Records excerpted from a collection
........
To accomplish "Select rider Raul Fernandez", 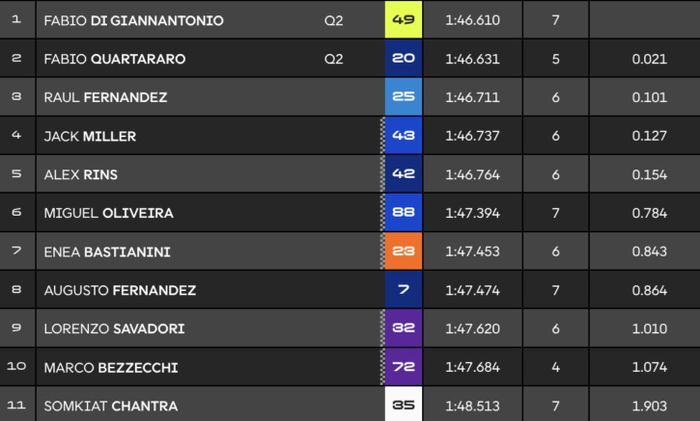I will click(x=105, y=97).
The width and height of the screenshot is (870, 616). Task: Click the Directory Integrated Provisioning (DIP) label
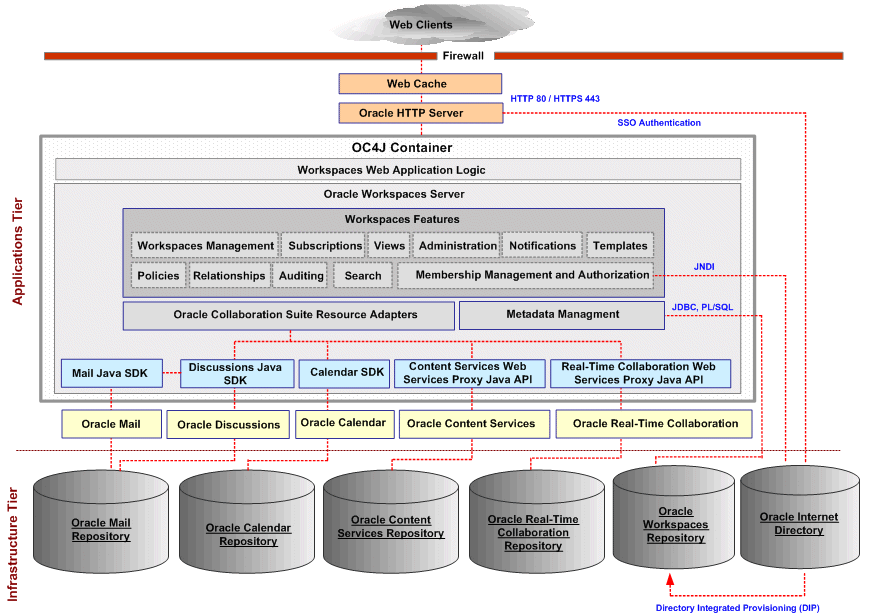[738, 606]
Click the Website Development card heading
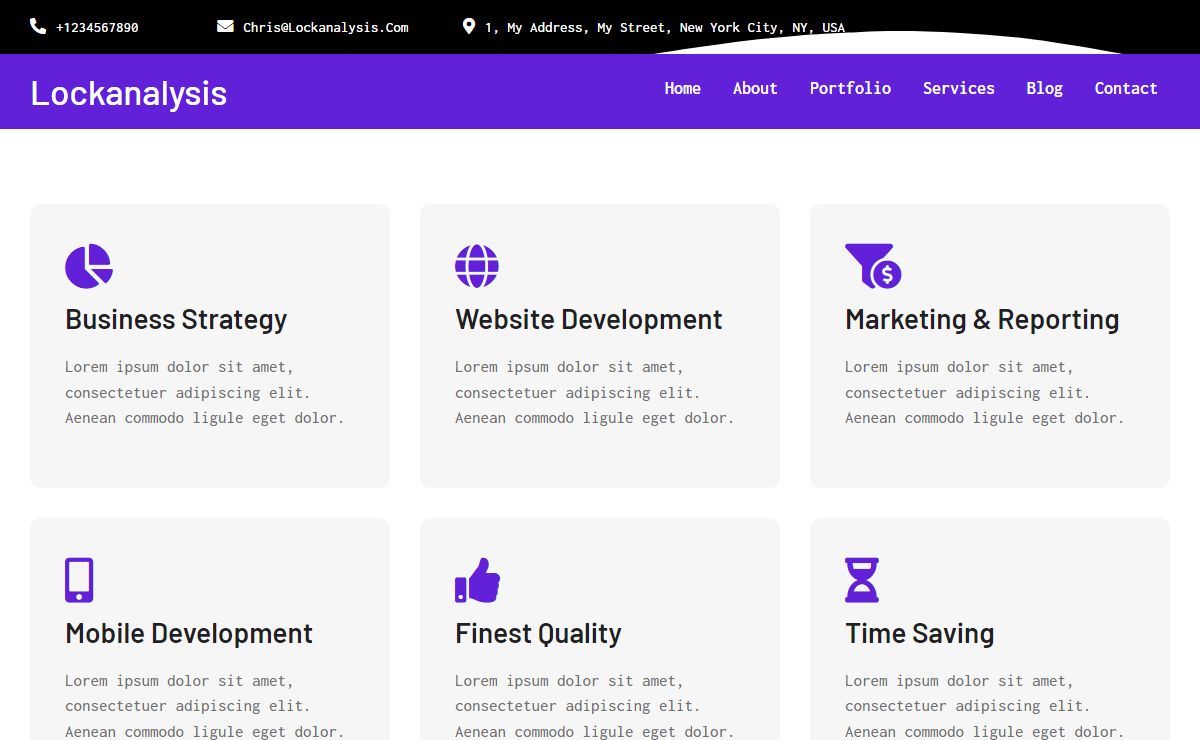Screen dimensions: 1200x740 pos(588,320)
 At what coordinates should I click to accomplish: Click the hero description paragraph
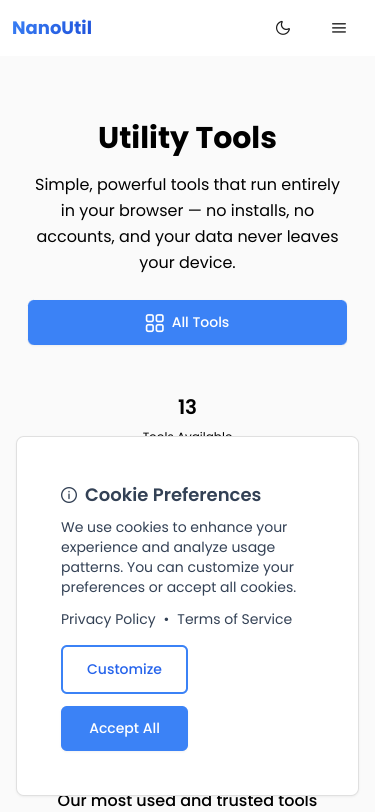(x=188, y=223)
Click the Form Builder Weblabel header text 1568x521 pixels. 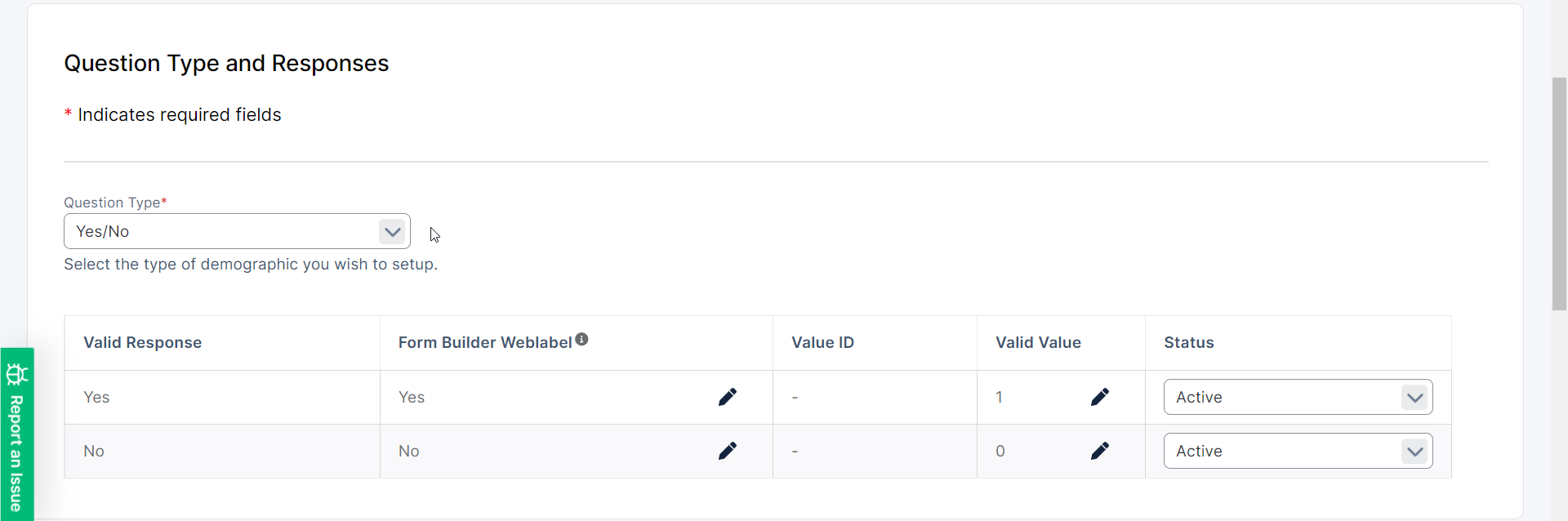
........
With the pictures left out, transcribe exactly the lines from the line holding "At what coordinates" through the closing line of the entries.

### Exercise response
 At what coordinates should I click to accomplish: Click the hero description paragraph
(x=188, y=223)
Click the Form Builder Weblabel header text 1568x521 pixels. 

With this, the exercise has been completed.